On 2009-03-07 02:11, Albert Hopkins wrote:
On Sat, 2009-03-07 at 03:07 -0500, Albert Hopkins wrote:
On Fri, 2009-03-06 at 23:57 -0800, Paul Rubin wrote:
alex23<wuwe...@gmail.com> writes:
But _you_ only _just_ stated "It does have some (generally small)
performance ramifications as
well" and provided timing examples to show it.
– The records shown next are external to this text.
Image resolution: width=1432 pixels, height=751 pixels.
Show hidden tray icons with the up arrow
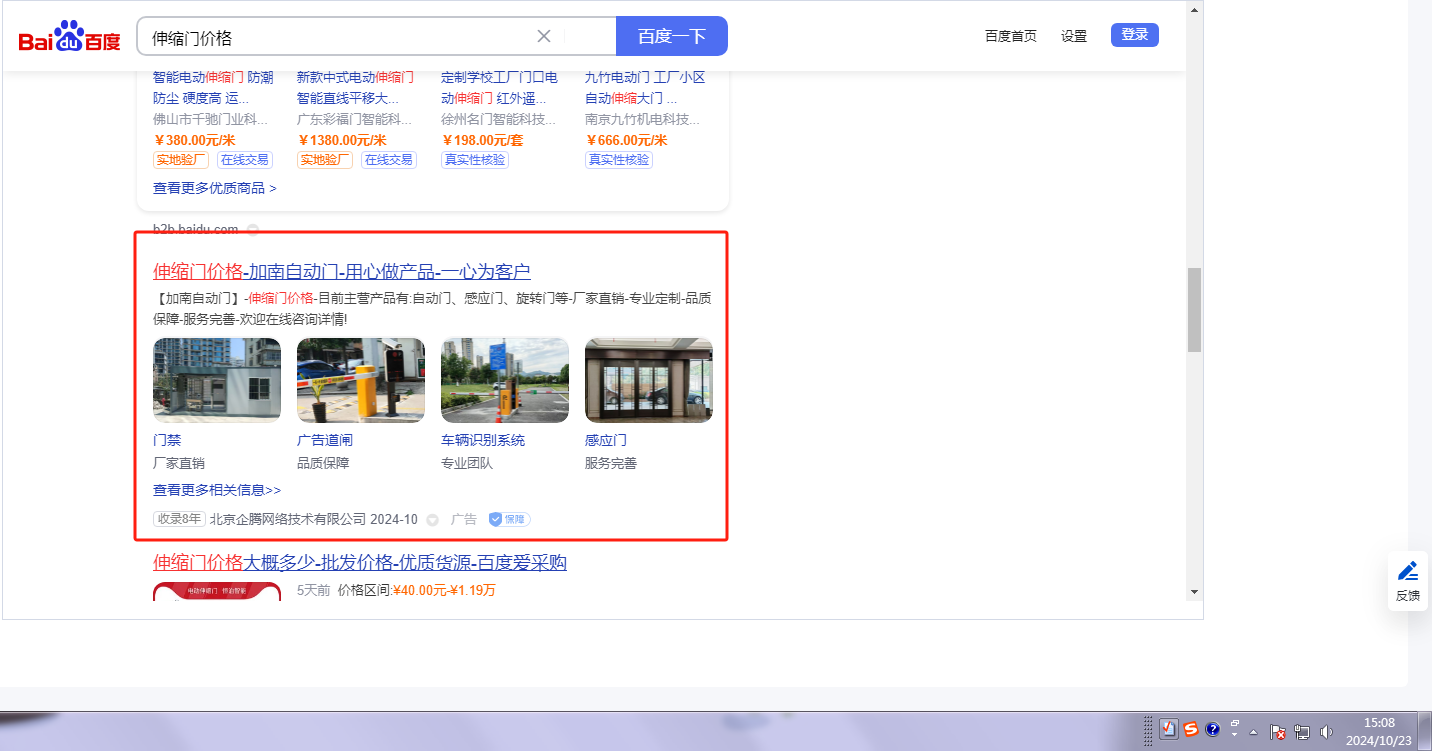[1253, 732]
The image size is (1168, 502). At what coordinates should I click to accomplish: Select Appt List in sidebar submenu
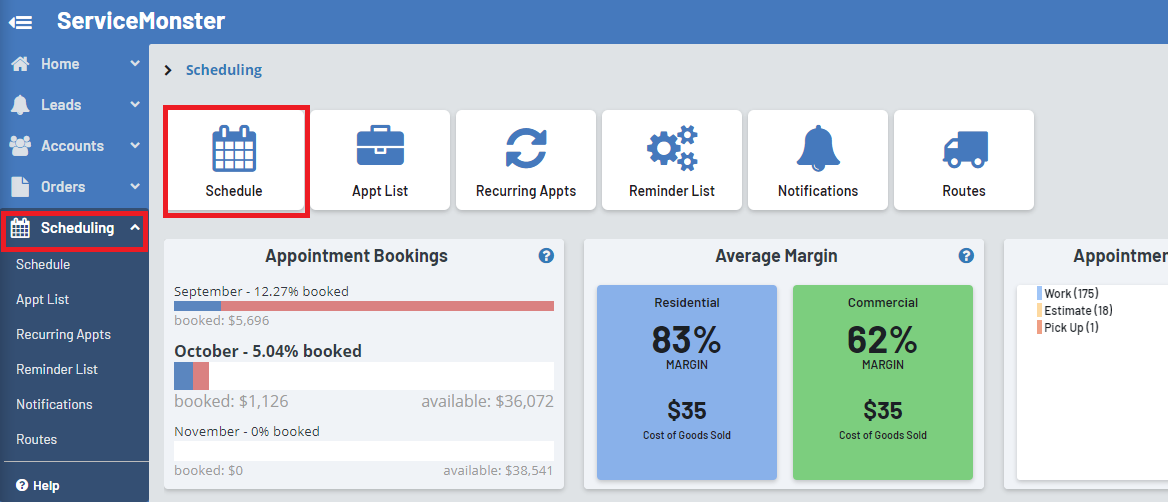[x=42, y=300]
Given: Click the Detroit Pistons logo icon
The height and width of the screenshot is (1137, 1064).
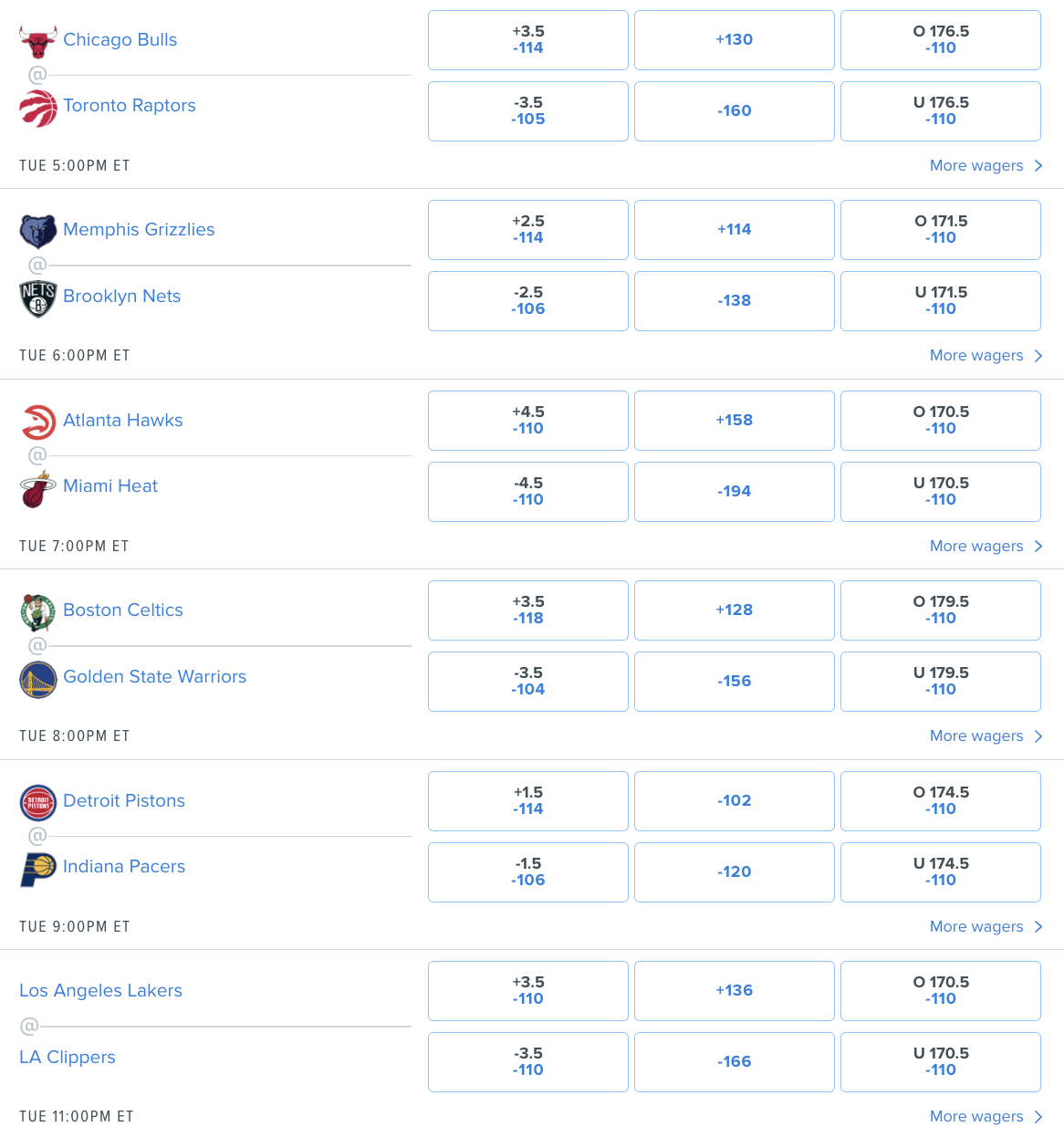Looking at the screenshot, I should (38, 803).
Without qualification.
The performance difference can be large if the objects are (for
example) long lists.
I would think (not having looked) that the implementation of == would
first check for identity (for performance reasons)... but then that lead
me to ask: can an object be identical but not equal to itself?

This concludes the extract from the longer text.